> _Task data_:
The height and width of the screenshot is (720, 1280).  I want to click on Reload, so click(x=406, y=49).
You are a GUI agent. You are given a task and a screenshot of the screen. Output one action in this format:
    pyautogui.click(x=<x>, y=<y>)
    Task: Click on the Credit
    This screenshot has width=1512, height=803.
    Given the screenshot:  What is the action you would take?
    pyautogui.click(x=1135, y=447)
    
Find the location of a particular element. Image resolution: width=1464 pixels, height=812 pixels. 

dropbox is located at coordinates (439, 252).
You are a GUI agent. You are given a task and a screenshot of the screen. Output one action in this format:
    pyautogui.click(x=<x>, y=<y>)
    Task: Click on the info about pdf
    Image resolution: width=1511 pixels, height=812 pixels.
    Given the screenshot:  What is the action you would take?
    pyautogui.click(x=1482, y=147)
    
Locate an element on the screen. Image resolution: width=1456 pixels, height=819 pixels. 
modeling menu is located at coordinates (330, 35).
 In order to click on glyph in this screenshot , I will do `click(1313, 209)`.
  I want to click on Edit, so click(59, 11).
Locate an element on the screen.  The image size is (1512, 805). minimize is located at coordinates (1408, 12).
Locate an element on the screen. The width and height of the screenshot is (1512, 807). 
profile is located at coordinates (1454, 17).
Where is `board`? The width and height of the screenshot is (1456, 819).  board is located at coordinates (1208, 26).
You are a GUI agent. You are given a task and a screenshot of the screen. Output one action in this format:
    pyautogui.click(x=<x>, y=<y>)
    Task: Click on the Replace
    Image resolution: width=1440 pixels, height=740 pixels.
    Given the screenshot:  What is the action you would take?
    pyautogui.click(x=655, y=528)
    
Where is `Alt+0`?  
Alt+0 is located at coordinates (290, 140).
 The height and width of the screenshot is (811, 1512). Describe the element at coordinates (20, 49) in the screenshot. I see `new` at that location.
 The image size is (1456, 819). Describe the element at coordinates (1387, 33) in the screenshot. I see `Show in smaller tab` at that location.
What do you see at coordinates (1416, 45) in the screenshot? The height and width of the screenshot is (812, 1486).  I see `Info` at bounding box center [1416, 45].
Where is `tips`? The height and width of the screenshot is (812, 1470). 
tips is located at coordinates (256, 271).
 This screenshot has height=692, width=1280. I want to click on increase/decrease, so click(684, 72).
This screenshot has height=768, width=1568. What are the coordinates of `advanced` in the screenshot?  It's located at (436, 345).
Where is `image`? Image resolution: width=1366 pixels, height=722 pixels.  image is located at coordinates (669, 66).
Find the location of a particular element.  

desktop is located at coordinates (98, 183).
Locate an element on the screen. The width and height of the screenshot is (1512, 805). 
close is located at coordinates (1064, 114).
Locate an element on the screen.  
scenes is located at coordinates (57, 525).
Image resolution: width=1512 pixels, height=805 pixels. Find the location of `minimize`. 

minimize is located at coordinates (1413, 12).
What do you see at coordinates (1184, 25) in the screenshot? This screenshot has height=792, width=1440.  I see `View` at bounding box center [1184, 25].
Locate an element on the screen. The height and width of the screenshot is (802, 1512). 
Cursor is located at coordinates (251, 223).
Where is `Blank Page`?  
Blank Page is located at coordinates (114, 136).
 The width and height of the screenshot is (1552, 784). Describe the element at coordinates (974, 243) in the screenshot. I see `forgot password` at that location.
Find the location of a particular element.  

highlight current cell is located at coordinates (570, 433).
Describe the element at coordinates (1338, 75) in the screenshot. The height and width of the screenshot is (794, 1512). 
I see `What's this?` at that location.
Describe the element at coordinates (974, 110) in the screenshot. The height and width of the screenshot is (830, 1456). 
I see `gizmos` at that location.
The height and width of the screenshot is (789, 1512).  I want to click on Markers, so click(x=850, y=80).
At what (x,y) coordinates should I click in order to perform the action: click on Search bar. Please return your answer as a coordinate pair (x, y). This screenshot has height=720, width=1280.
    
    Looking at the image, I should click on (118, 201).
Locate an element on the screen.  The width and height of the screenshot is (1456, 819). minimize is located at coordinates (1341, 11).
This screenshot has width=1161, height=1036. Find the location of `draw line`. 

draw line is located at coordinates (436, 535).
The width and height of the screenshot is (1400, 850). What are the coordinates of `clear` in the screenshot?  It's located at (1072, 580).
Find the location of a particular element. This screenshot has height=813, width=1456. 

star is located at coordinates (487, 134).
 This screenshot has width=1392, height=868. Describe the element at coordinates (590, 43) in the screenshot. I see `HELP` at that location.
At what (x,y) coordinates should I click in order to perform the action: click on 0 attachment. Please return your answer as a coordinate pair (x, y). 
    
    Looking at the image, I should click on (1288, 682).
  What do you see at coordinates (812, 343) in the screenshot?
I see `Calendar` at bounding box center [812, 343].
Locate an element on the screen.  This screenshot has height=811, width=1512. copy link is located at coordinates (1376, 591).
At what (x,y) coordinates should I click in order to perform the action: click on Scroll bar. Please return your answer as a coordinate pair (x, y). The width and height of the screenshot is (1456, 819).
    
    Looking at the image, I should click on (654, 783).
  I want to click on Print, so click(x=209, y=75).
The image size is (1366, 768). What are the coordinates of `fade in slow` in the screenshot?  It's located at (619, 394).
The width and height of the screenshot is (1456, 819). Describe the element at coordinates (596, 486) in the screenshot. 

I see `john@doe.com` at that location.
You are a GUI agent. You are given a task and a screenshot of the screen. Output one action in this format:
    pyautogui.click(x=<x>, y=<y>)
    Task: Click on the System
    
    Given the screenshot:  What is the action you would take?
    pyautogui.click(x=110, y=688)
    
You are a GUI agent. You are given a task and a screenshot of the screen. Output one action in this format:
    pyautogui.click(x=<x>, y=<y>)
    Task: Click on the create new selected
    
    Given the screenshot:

> _What to produce_: Above this task is the data. Write out, with no changes, the lines starting with the line that contains "coordinates (1408, 12)." and continuing through the line that contains "coordinates (1208, 26).", both included.

> _Exercise result_:
Locate an element on the screen.  The image size is (1512, 805). minimize is located at coordinates (1408, 12).
Locate an element on the screen. The width and height of the screenshot is (1512, 807). 
profile is located at coordinates (1454, 17).
Where is `board`? The width and height of the screenshot is (1456, 819).  board is located at coordinates (1208, 26).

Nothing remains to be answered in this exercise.